実践的な使い方の例(セクター分析・急騰急落銘柄の発見)
ヒートマップの実践的な使い方を、具体的な例で解説します。
(1) 市場全体の地合いを確認する(リスクオン・リスクオフの判断)
毎朝、ヒートマップを確認することで、市場全体の地合い(リスクオン・リスクオフ)を把握できます。
リスクオン(リスクを取る姿勢):
- テクノロジー、一般消費財などの成長株が緑色
- 小型株も緑色が多い
- 市場全体が緑色に傾いている
リスクオフ(安全志向):
- 生活必需品、公益事業などの防御的セクターが緑色
- 大型株は緑色だが小型株は赤色
- 市場全体が赤色に傾いている、または防御的セクターのみ緑色
この判断により、当日の投資戦略(積極的に買うか、様子見か)を決めることができます。
(2) 急騰・急落銘柄を発見してニュースを確認する
濃い緑色または濃い赤色のタイルをクリックすることで、急騰・急落している銘柄を発見できます。
活用方法:
- 濃い緑色のタイルを見つける(大幅上昇銘柄)
- その銘柄のティッカーシンボルを確認
- ニュースサイトで検索し、上昇理由を確認(決算発表、新製品発表、業界ニュース等)

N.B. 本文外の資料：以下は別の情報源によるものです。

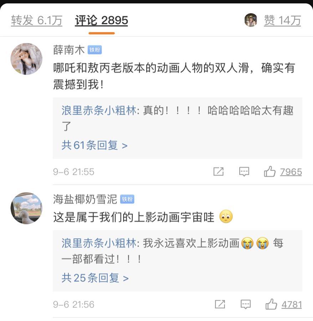
Task: Open 海盐椰奶雪泥's profile via username
Action: tap(85, 199)
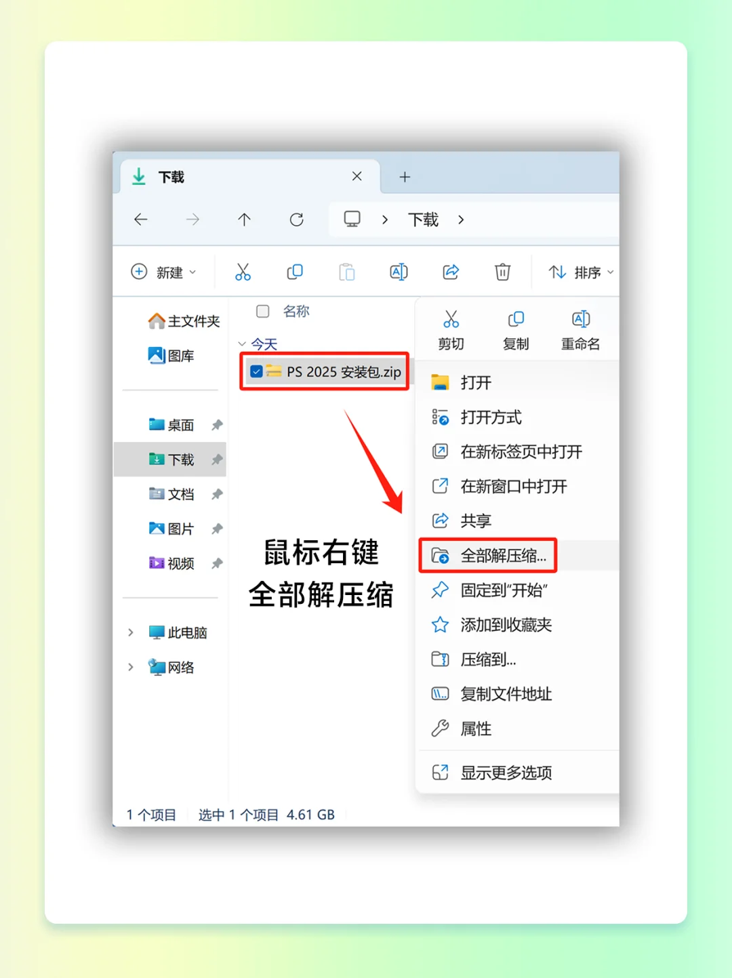The width and height of the screenshot is (732, 978).
Task: Click the Rename icon in the toolbar
Action: [x=399, y=272]
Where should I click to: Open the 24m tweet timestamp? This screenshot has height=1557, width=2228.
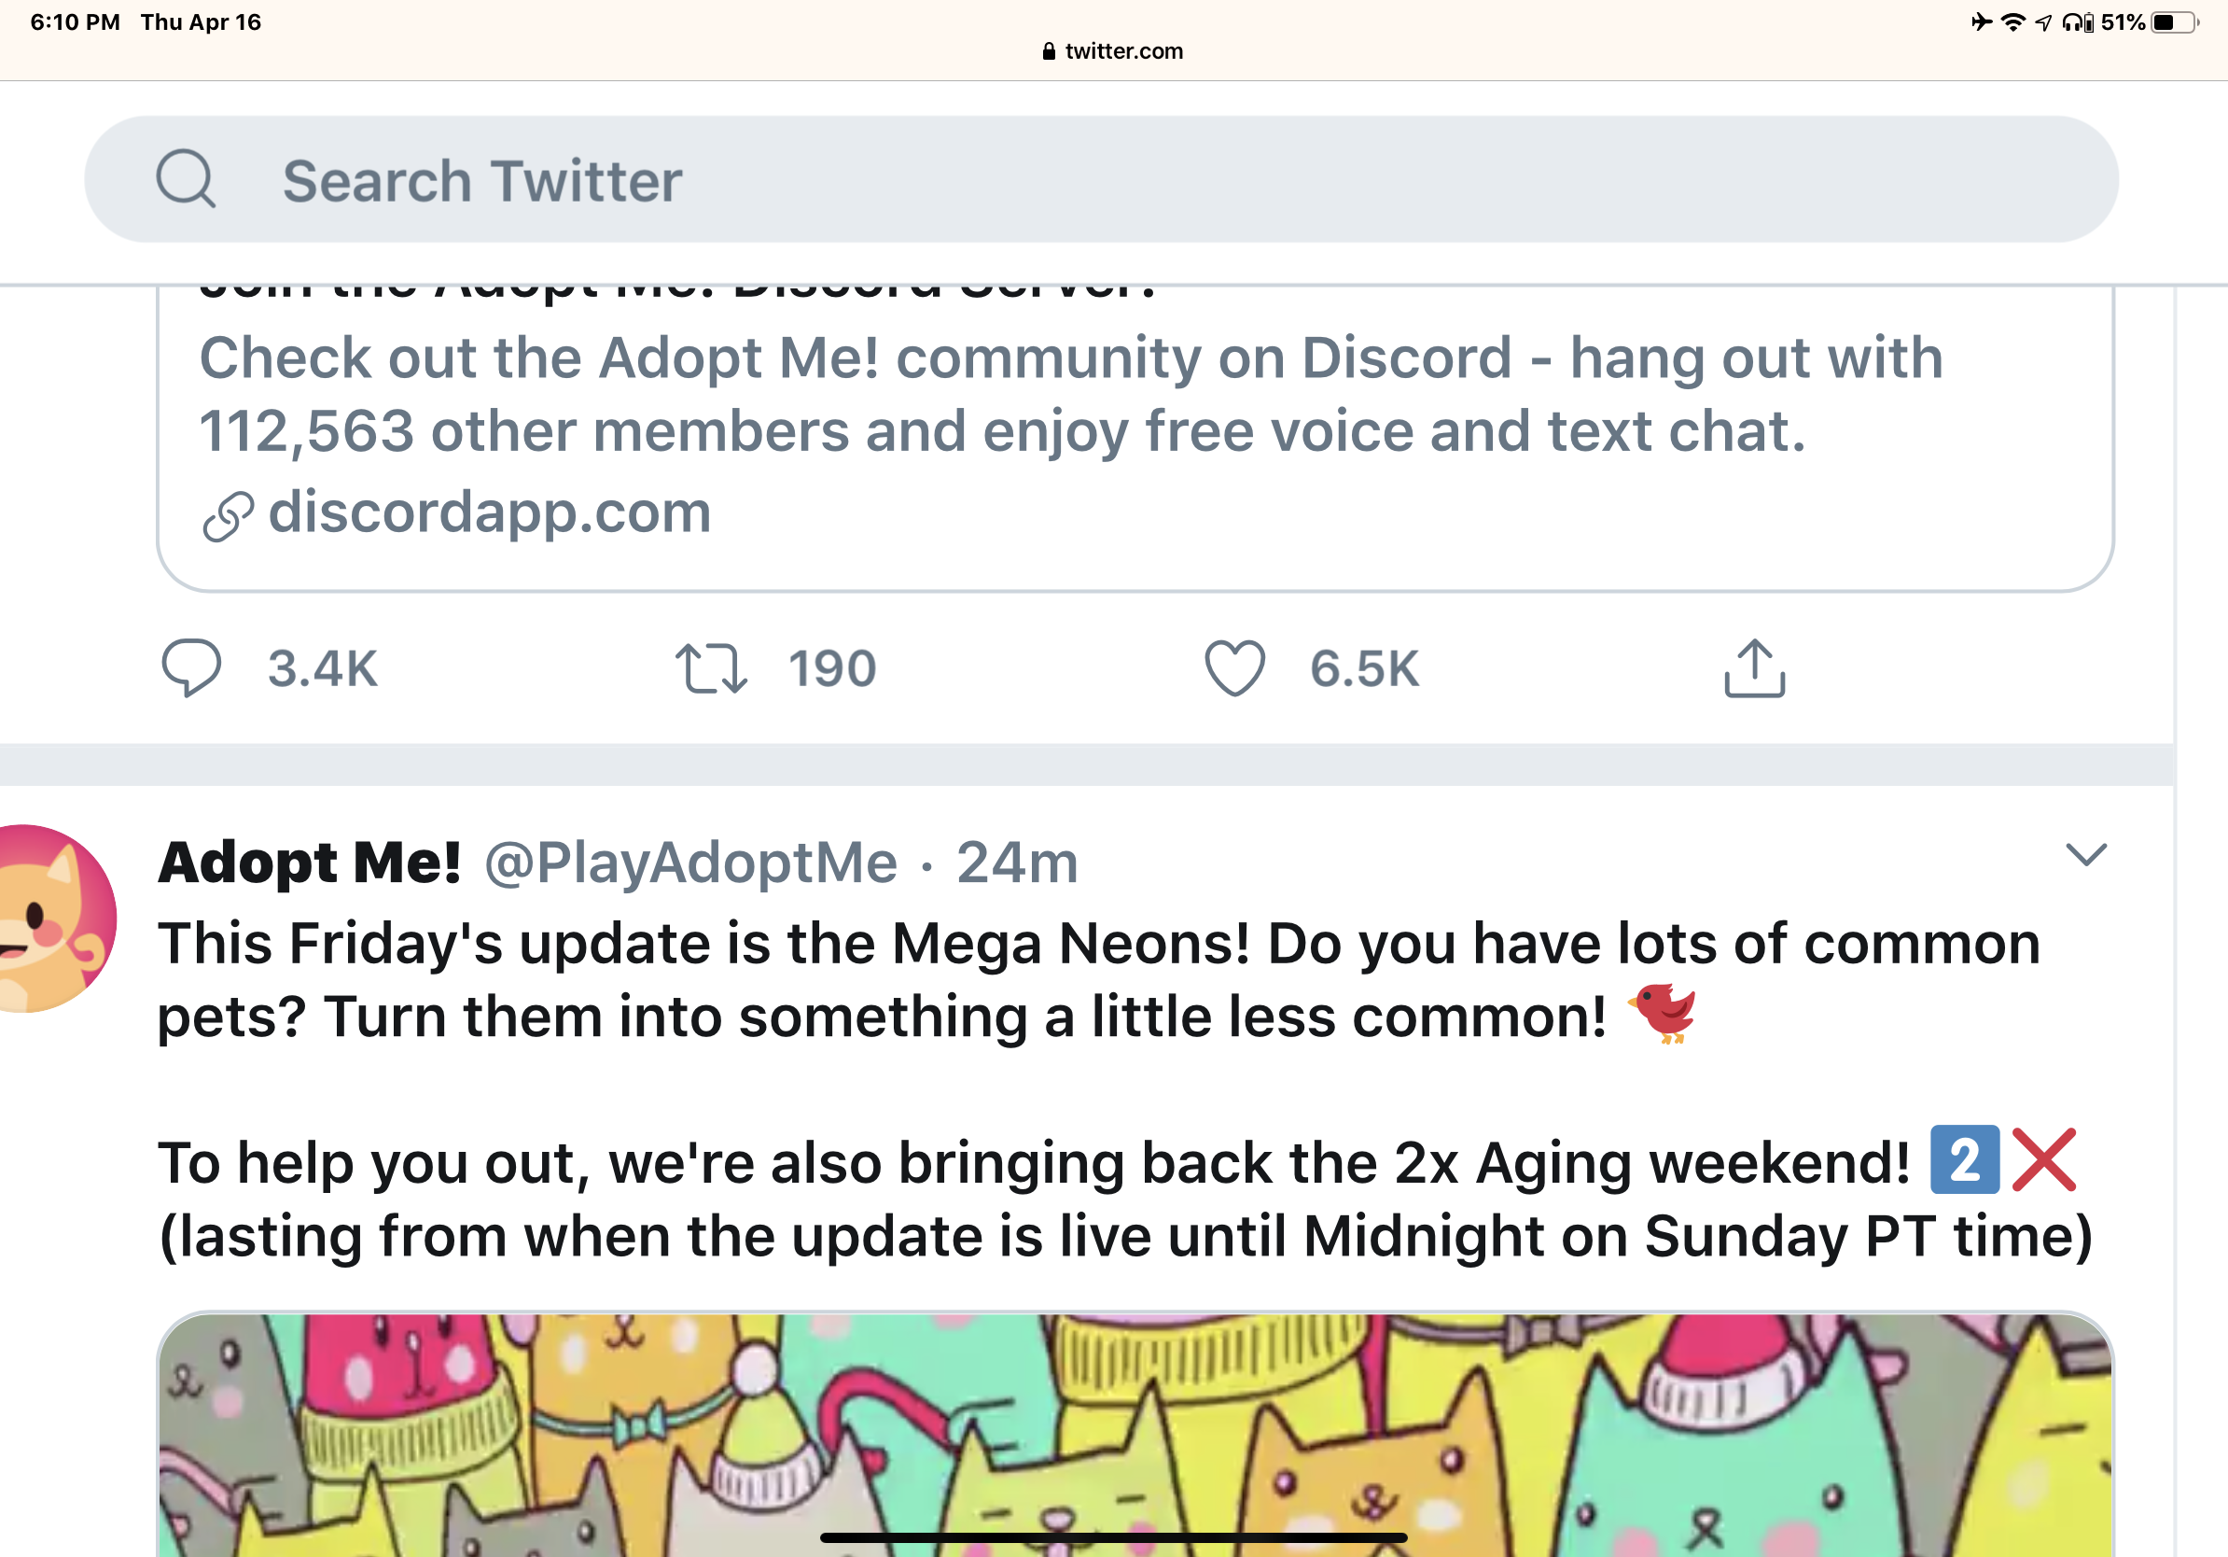point(1017,862)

急騰・急落の理由を理解することで、市場のセンチメント(投資家心理)を把握できます。
(3) 保有銘柄のセクター偏りをチェックする
ヒートマップで保有銘柄のセクター分布を確認することで、ポートフォリオの偏りをチェックできます。
活用方法:
- 保有銘柄がすべてテクノロジーセクターに集中している場合、リスク分散が不十分
- 他のセクター(ヘルスケア、金融等)への分散投資を検討
- セクター全体が赤色になった場合、ポートフォリオ全体が下落する可能性を理解
セクター偏りをチェックすることで、分散投資の効果を高めることができます。
まとめ:ヒートマップを日々の投資判断に活かそう
米国株ヒートマップは、市場全体の動きやセクター別の強弱を一目で把握できる便利なツールです。Finviz、TradingView、moomoo証券、楽天MarketSpeed II、SBI証券など、無料で使えるツールが豊富にあります。
次のアクション:
- 無料ツールを試してみる(Finviz、TradingView等)
- 毎朝ヒートマップを確認し、市場全体の地合いを把握する習慣をつける
- セクター別の強弱を分析し、投資方針に活かす
- 急騰・急落銘柄を発見し、ニュースを確認する
- 保有銘柄のセクター偏りをチェックし、分散投資を実践する
ヒートマップはあくまで視覚化ツールです。投資判断の唯一の根拠とせず、財務分析・業績確認と併用することが推奨されます。ヒートマップを日々の投資判断に活かし、効率的な情報収集を実践しましょう。